#### [ASSIGNMENT]
Please reproduce, exactly as given, the lines running from the start of the data to the line containing "You are a GUI", inclusive, and omit the pictures.
MATERIAL TO PROCESS below:
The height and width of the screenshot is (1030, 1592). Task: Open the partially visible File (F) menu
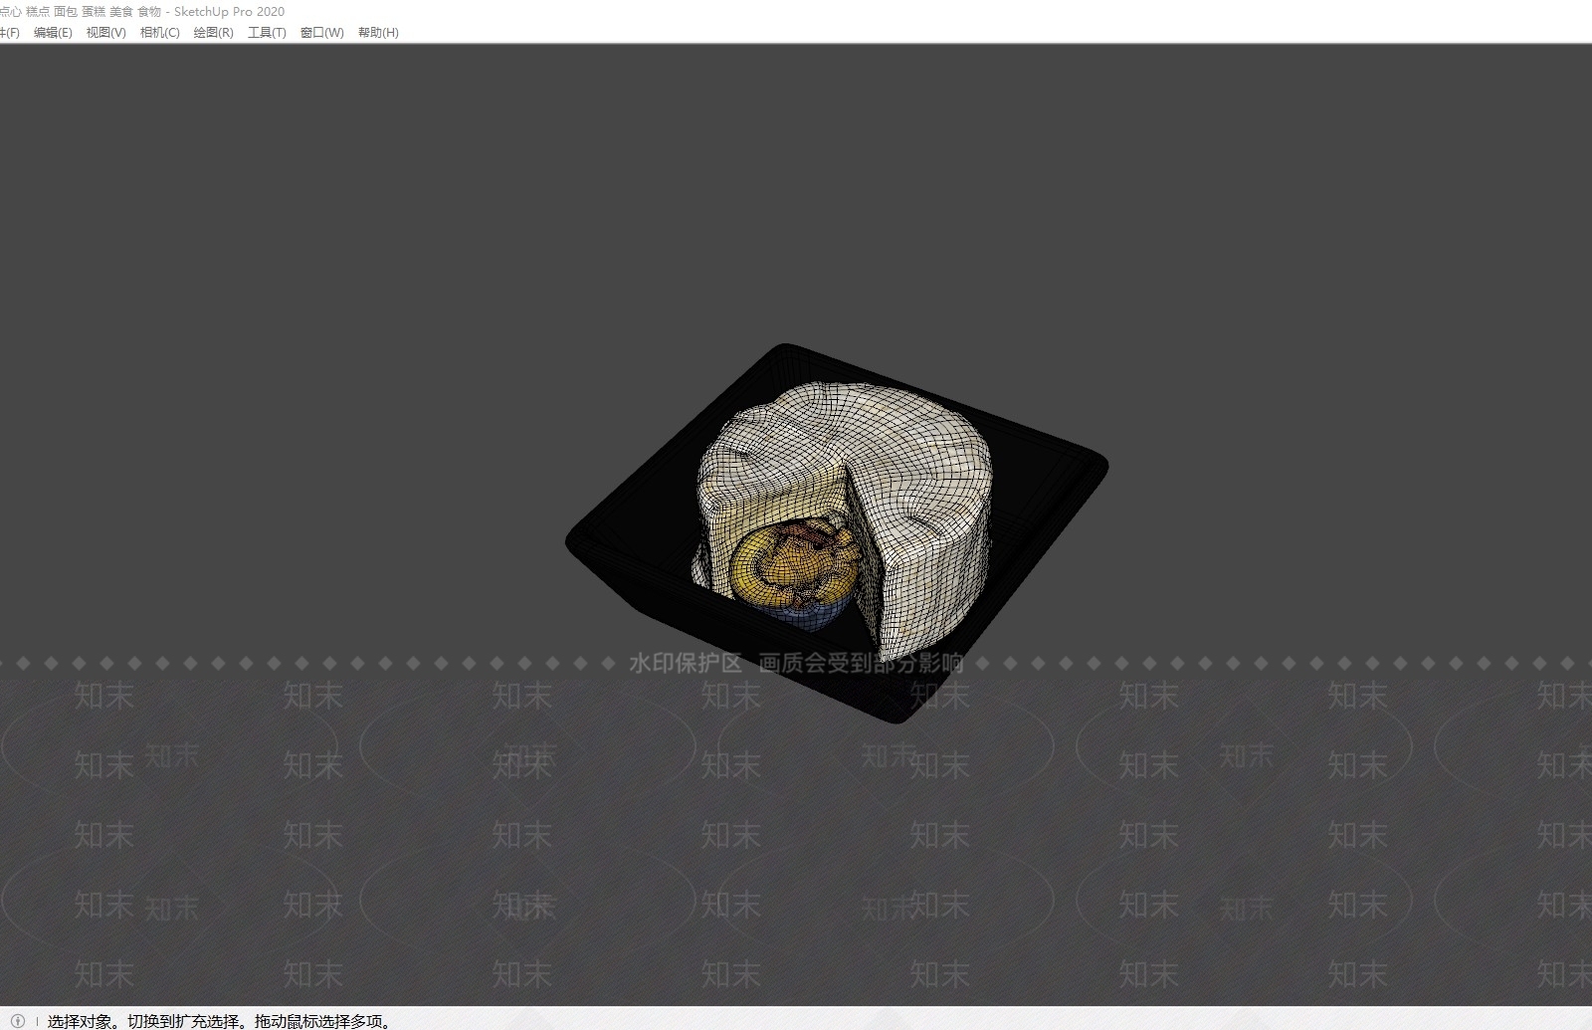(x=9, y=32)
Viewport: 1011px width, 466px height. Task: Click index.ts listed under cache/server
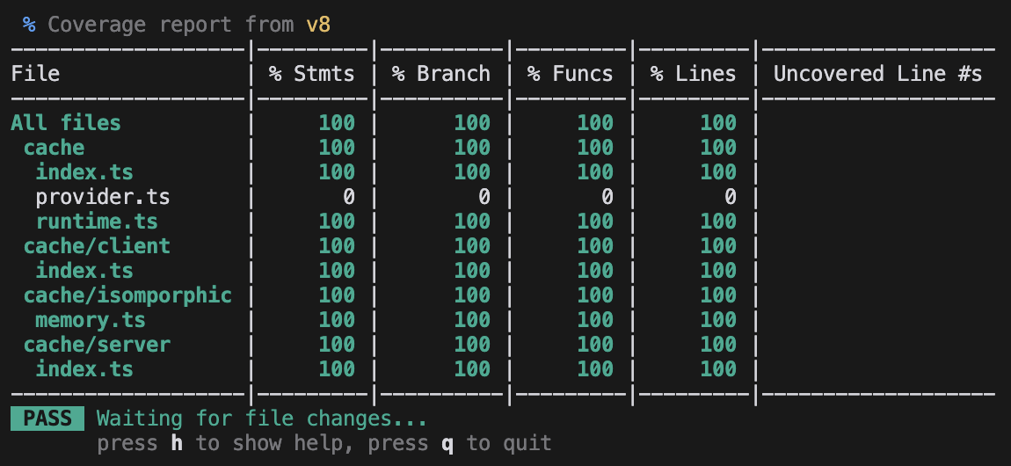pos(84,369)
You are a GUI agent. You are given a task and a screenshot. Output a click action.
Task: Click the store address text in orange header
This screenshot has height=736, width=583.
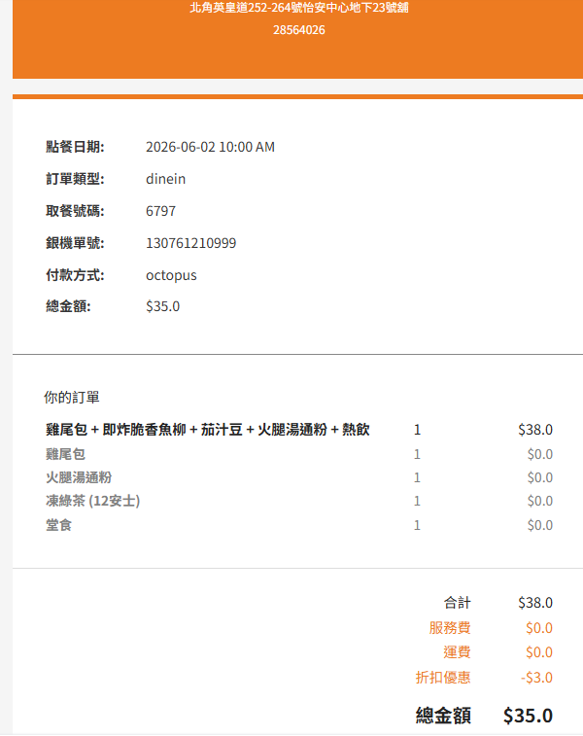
End of MATERIAL TO PROCESS.
#### [TASK RESULT]
The height and width of the screenshot is (1030, 1592). Task: Open the partially visible File (F) menu
(x=9, y=32)
Viewport: 1011px width, 466px height. Task: Click index.ts listed under cache/server
pos(84,369)
You are a GUI agent. You are given a task and a screenshot. Output a click action.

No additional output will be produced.